ロシアとウクライナは決別するのか

EPA
 2015年10月、ウクライナとロシアの経済的相互関係はにわかに悪化した。主な争点となったのは、ウクライナの対ロシア債務30億ドルの返済をめぐるロシア側の要求である。これを背景に、これまでウクライナの貿易高全体の3分の1を対露貿易が占めていたのにもかかわらず、両国間の航空運輸が停止された。

3分の1が対露貿易

 ウクライナ当局は10月半ば、民間の債権者らと債務再編に合意した。同国のヤツェニュク首相によれば、民間の債権者らは債務の一部30億ドルを帳消しにしたうえで85億ドルの債務返済を繰り延べることを決めた。ウクライナ当局は債務の20%帳消し、融資の返済繰り延べ、5%から7.75%への利率設定をロシアに提案している。

 しかし、ロシア当局はウクライナの債務再編を拒否した。

 ペスコフ露大統領報道官によれば、債務が返済されない場合、ウクライナの債務不履行を意味し、ロシアはロンドンの仲裁裁判所を通して債務返済を求める。

 

IMF融資の難点

 格付け機関スタンダード&プアーズの見方では、ウクライナ当局にはロシア政府へ債務を返済する方法が二つある。

 第一に、ウクライナは約120億ドルの金・外貨準備の一部を用いて債務を返済することも可能だが、事実上、そうした措置に踏み切れない。

 第二に、ウクライナは債務不履行を宣言でき、その場合には国際通貨基金(IMF)はウクライナに必要な資金を供与できる。しかし、IMFの融資がウクライナの対露債務の返済に充てられることになり、西側はこの案をあまり歓迎していない。

 ウクライナは「債務は前政権が負ったものだ」と主張して異議を唱えようとしている。13年末、ロシアはウクライナ経済支援を決め、150億ドルの融資に関してヤヌコビッチ大統領(当時)と合意した。
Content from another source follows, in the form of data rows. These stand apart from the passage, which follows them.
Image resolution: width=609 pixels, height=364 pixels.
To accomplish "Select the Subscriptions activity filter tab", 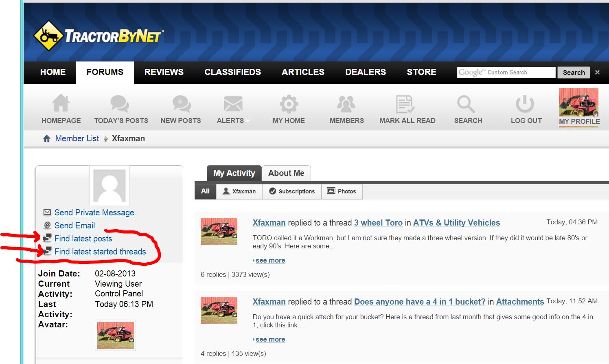I will [x=292, y=191].
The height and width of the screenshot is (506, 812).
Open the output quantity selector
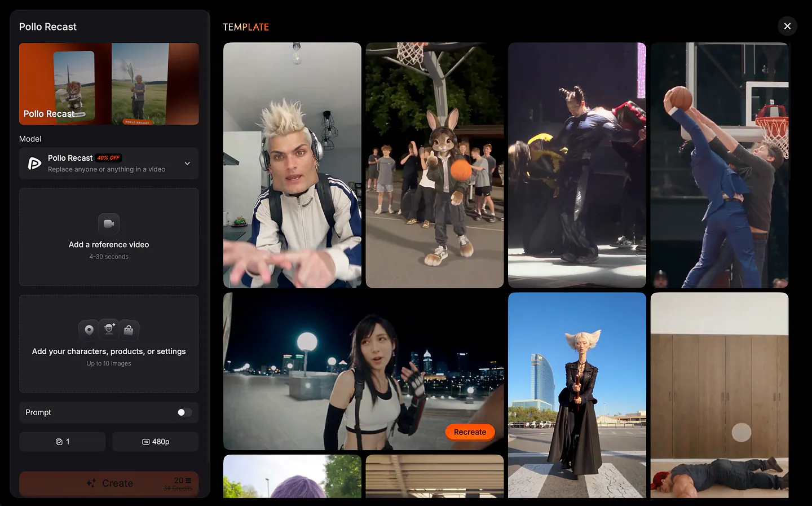coord(62,442)
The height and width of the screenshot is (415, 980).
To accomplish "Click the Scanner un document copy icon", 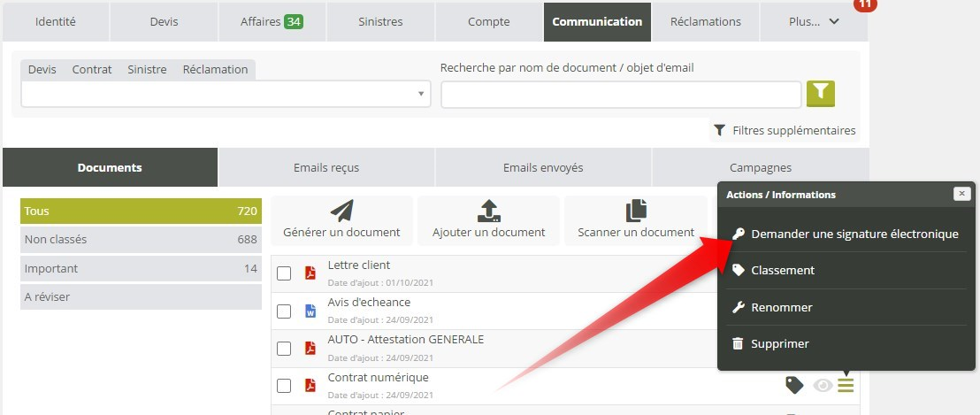I will coord(636,211).
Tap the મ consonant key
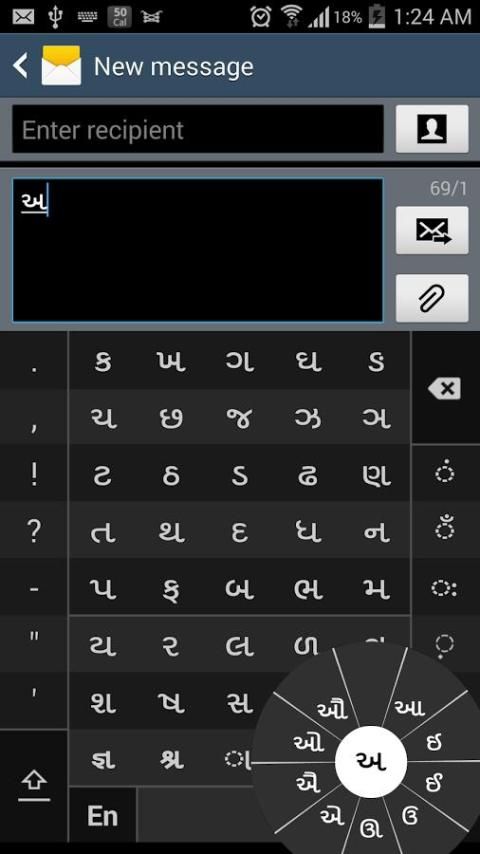 pyautogui.click(x=376, y=588)

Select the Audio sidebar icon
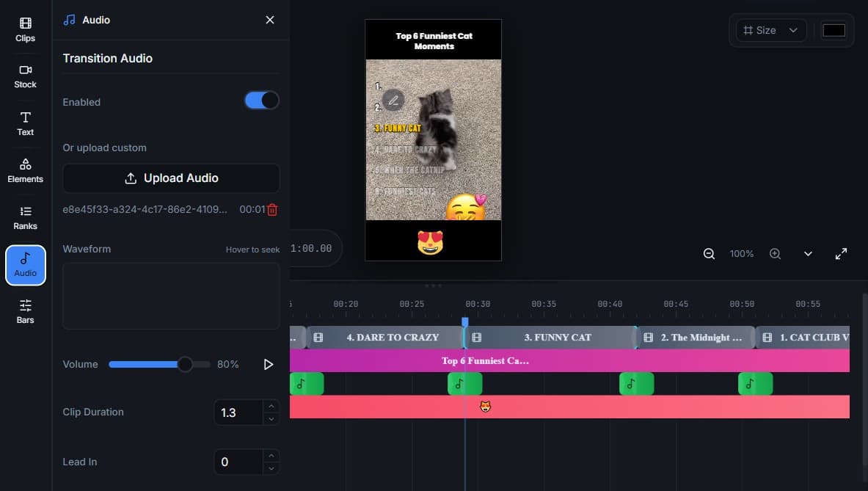pyautogui.click(x=25, y=264)
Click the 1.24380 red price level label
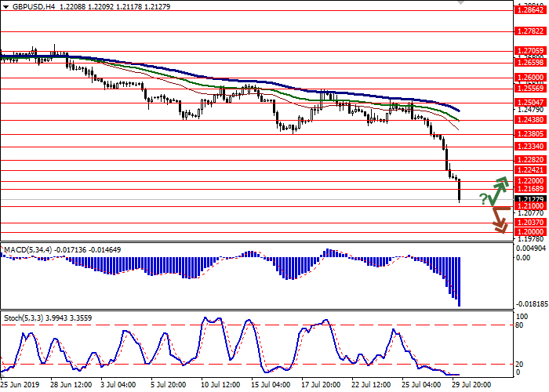 pyautogui.click(x=530, y=119)
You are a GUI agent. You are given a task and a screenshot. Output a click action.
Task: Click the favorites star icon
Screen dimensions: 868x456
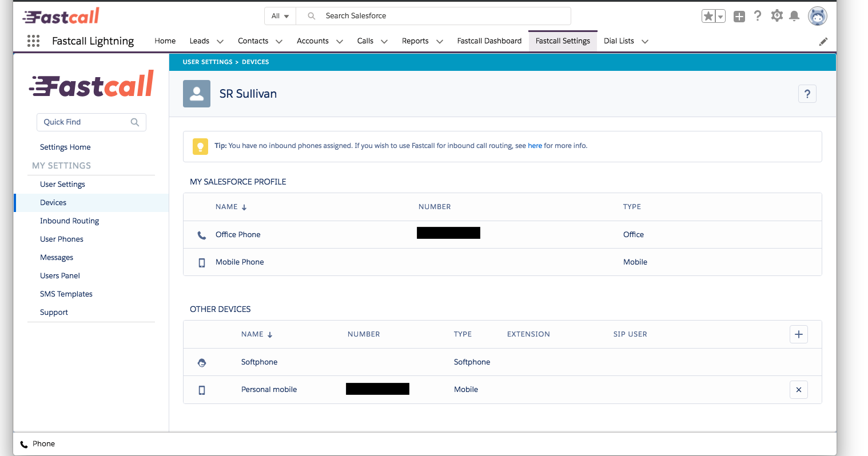pos(708,17)
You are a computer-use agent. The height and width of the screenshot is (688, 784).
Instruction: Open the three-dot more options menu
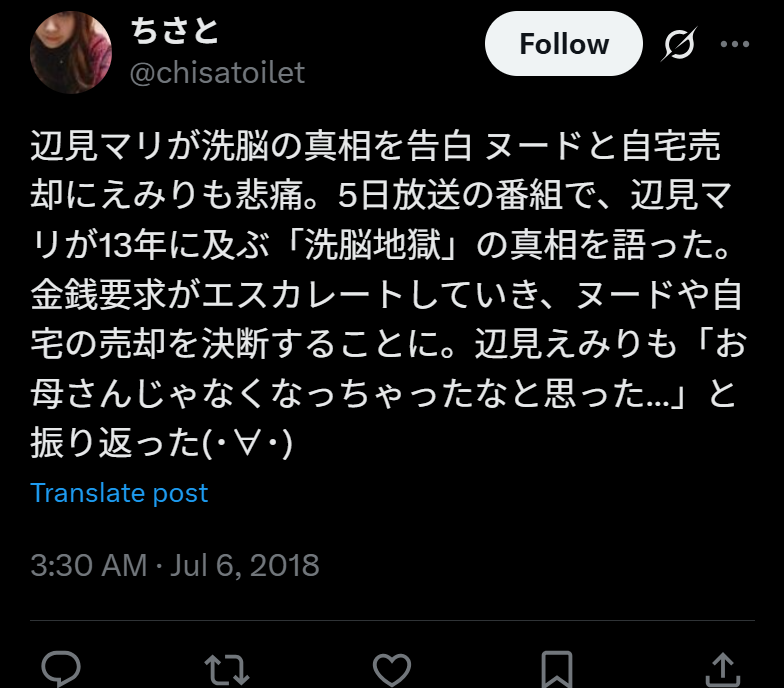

 融資条件の一つは、ウクライナの負債総額が国内総生産(GDP)の60%を超える場合には期限前に返済する義務だった。

 ロシア政府は30億ドルの第1回分のみを送金し、その後、ウクライナでは大統領失脚と政権交代をもたらす政治危機が始まった。

 ウクライナはどうやら、債務の公的性格に異議を唱えることがかなり難しいことを理解しているようだ。

 アメリカン・エンタープライズ研究所のアダム・レッリク氏は、優遇的な利率(市場の利率12%に対し5%)を保証し、公的債務を民間債務へ切り替えてロシアに融資条件を見直してもらうことによって問題が解決できる、と考えている。

 しかし、ロシアはおそらくそれを受け入れまい。

 

相互に航空路閉鎖

 15年10月25日から、ロシア・ウクライナ間の直行航空便の運航が完全に停止された。航空産業分野の分析機関「アビアポルト」のオレグ・パンテレエフ代表はこう語る。

 「ウクライナの各地へのロシアの航空会社によるフライトの禁止に関する決定は、これらの航空会社によるクリミアへのフライトに対するウクライナ当局の不満に起因している」

 結局、クリミアに運航していないUTエアーを含め、すべてのロシアの航空会社に対して制裁が有効となった。これに対抗して、ロシア当局はウクライナ航空機に対してロシアの領空を閉鎖した。